Tips to Help Men Heal Their Digestive Tract

News You Can Use
3 min readJun 24, 2021

By Gastro MD

It’s a common misconception that men are more prone to gut-related health problems because they’re more likely to have belly fat around the midsection. However, both men and women are at risk of developing gastrointestinal-related health issues. And the reason why women are less likely to have a potbelly is that they have more subcutaneous fat, which means excess weight is carried in their butts, thighs and arms. Men have less subcutaneous fat and end up storing fat in their bellies.

However, it’s also untrue that only men with big stomachs have gut issues. Digestive tract problems can exist even in men who look physically fit on the outside.

Any man should understand that there is an imbalance in their gut when they begin to feel chronic abdominal discomfort, diarrhea, constipation, gas, bloating, acid reflux and other gastrointestinal issues.

Here are some diet and lifestyle changes men should consider to improve their digestive health:

1. Stay hydrated

Increase your intake of fluids to prevent constipation. Your body needs adequate levels of liquids to dissolve the nutrients for absorption into the bloodstream. Water is best, but you can also meet your fluid intake needs by consuming fruits and vegetables high in water content, such as melons, pineapple, broccoli and celery.

2. Exercise regularly

Regular exercise not only helps you maintain a healthy weight and prevent abdominal obesity, but it also helps strengthen the digestive tract. Exercise stimulates the gut, increasing intestinal activity by increasing blood flow to the muscles. Engaging in physical activities often also helps to enhance gut flora and bring balance to the good and bad bacteria in your gastrointestinal system.

Working out also helps relieve stress, another factor that affects digestion. However, sports medicine professionals have found that vigorous exercises may not be the best for those with existing digestive orders; it may be best to choose mild to moderate workouts.

3. Avoid processed foods

Highly processed foods like meat products, microwavable meals and canned vegetables can create an imbalance in the gut microbiome by altering the bacteria and how they metabolize. This may lead to inflammation, causing various issues in the digestive tract.

4. Manage stress

The gastrointestinal tract has its own network of neurons and is partly controlled by the brain and central nervous system. Stress hormones can wreak havoc on your gut by increasing stomach acids and decreasing blood flow, leading to an imbalance of gut bacteria and inflammation. Some stress management techniques include exercise, meditation, yoga and hobbies.

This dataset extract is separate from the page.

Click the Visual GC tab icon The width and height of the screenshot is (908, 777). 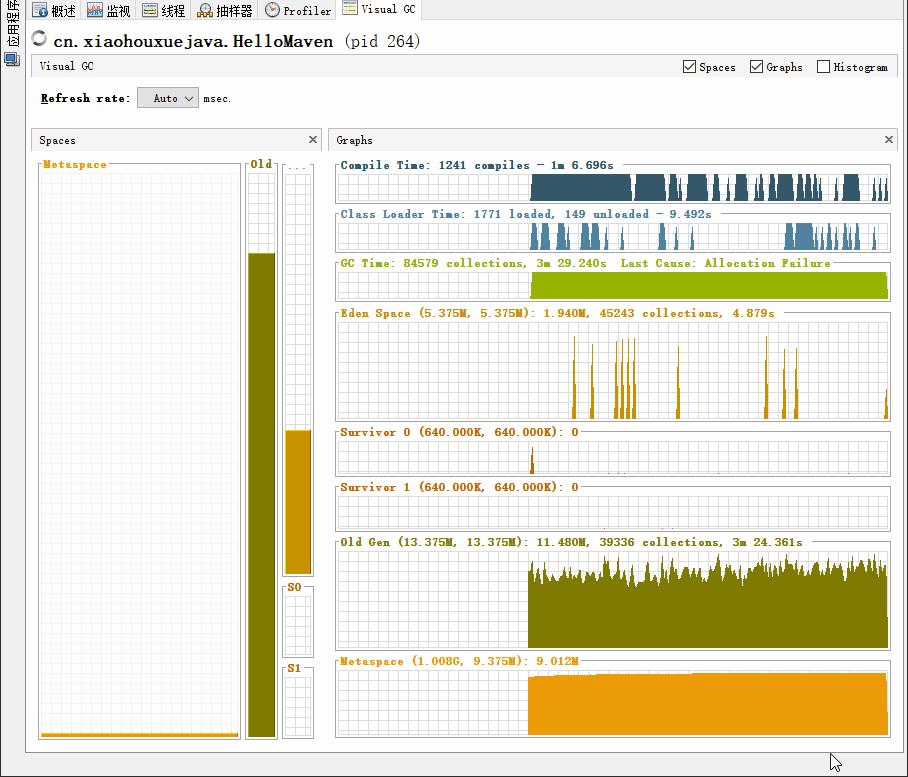(350, 8)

5. Mind eating choices and habits

Eating too quickly and not chewing your food well can lead to bloating, heartburn and indigestion. Chew your food well to break it down into smaller, digestible pieces. Chewing also produces more saliva, which helps enzymes process the food in your stomach more efficiently.

Choosing an anti-inflammatory diet composed of fruits, vegetables, healthy fats and fiber is best for your digestive tract. Your body is well equipped to digest real food, but it struggles to break down processed foods filled with additives, preservatives and chemicals that increase gut inflammation.